The CamPo Monster: Fact or Fiction?

Comic by Paul Rice

Comic by Paul Rice

Meredith Morgan, Staff Writer

When you show up to the houses on the weekends, you should receive a wristband, but what’s the point?

Mr. Larry Mulhall, head of Campus Safety, said it gives Campus Police a reason to approach those who don’t have one. More often than not, this reveals that the people are not students and security can ask them to leave. This is one of many methods used to help deter the problems of theft and vandalism, which increase in occurrence when non-PC students enter campus.

Why are there officers patrolling events that aren’t from PC?

Mulhall explained that Campus Safety has started temporarily using officers from Alliance Security to make up for the gap in numbers and to help manage the weekend parties and events.
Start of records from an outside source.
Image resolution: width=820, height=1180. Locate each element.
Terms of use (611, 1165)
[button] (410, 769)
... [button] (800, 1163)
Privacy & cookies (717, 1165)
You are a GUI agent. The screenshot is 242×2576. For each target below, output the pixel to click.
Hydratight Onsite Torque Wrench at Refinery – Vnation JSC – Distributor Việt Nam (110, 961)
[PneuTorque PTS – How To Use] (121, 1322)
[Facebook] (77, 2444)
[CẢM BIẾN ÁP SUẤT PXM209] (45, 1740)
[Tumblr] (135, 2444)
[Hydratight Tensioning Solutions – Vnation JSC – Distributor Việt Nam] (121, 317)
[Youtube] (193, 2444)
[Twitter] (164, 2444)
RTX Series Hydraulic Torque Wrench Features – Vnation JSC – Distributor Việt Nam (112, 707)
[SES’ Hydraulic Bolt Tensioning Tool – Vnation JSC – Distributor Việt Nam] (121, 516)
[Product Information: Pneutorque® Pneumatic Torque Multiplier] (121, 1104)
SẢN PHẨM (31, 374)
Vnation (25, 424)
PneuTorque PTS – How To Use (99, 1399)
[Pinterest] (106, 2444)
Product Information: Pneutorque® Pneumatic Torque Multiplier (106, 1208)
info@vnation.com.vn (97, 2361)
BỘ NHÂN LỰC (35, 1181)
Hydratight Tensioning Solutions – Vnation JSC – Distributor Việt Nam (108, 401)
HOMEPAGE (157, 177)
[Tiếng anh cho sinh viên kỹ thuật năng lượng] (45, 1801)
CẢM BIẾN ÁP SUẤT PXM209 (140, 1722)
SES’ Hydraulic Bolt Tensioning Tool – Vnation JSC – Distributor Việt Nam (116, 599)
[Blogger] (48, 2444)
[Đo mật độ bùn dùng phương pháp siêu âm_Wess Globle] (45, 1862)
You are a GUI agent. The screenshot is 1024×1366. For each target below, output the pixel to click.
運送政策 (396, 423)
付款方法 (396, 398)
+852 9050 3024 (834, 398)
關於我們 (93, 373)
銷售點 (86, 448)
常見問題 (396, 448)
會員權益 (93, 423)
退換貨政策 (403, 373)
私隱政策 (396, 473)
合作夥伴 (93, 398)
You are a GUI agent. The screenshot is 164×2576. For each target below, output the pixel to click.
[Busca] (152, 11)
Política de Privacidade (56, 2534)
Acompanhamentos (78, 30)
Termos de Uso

At the end of last year, the school offered severance pay to anyone who wished to leave. Seven men left Campus Safety and they are still in the hiring process to replenish their force permanently, but in the mean time the short-staffed office is still in constant demand from the PC campus and working hard to compensate.

Why are fines given for drug or alcohol violations, or parking tickets when there is so little parking available? 

Mulhall explains that it’s in an effort to protect the ninety percent of students who are not violators from the ten percent who are repeated offenders. Campus Safety isn’t out to ‘ruin the fun’, but simply doing their job.

When we stop to think of our own belongings, when we become a victim of theft, or our parking spot is taken by someone that shouldn’t be parked there, complaints are often made that Campus Safety isn’t doing their job to stop such incidences from occurring. We set a double standard that isn’t fair or achievable for them and consequences are already relatively lenient compared to other schools’ consequences.

 Where does all the money from fines go?

Mulhall explained that it goes entirely into the school’s general fund, and Campus Safety doesn’t pocket any of it without it going through the school first; they are allocated their yearly funds like every other office at the school.

So what is CamPo doing to be proactive with students about these issues?

The office of Campus Safety has organized an impressive amount of data on all the violations and incidence reports for the last twelve years and has been using these stats as a way of training CAs and other leaders on campus about how to help people in the dorms secure their belongings and have an enjoyable living experience here.

They are educating students that thefts are highest towards the end of October and March, and that they have free anti-theft tracking software to install on computers; these efforts and many more are being given to the average student who maybe isn’t a violator of policies but a potential victim of one.

Campus Safety is now enforcing a policy that if a complaint is brought in from the dorms and no one is hurt or legally violating any of their policies, they are going to let Resident Life deal with the matters. Unlike the past, where they have had to handle issues that Resident Life may have been better suited to deal with. Another service their office will be providing is releasing the weekly crime happenings on campus to be published and made available to the PC community through the Blue Stocking, look for it soon on our website.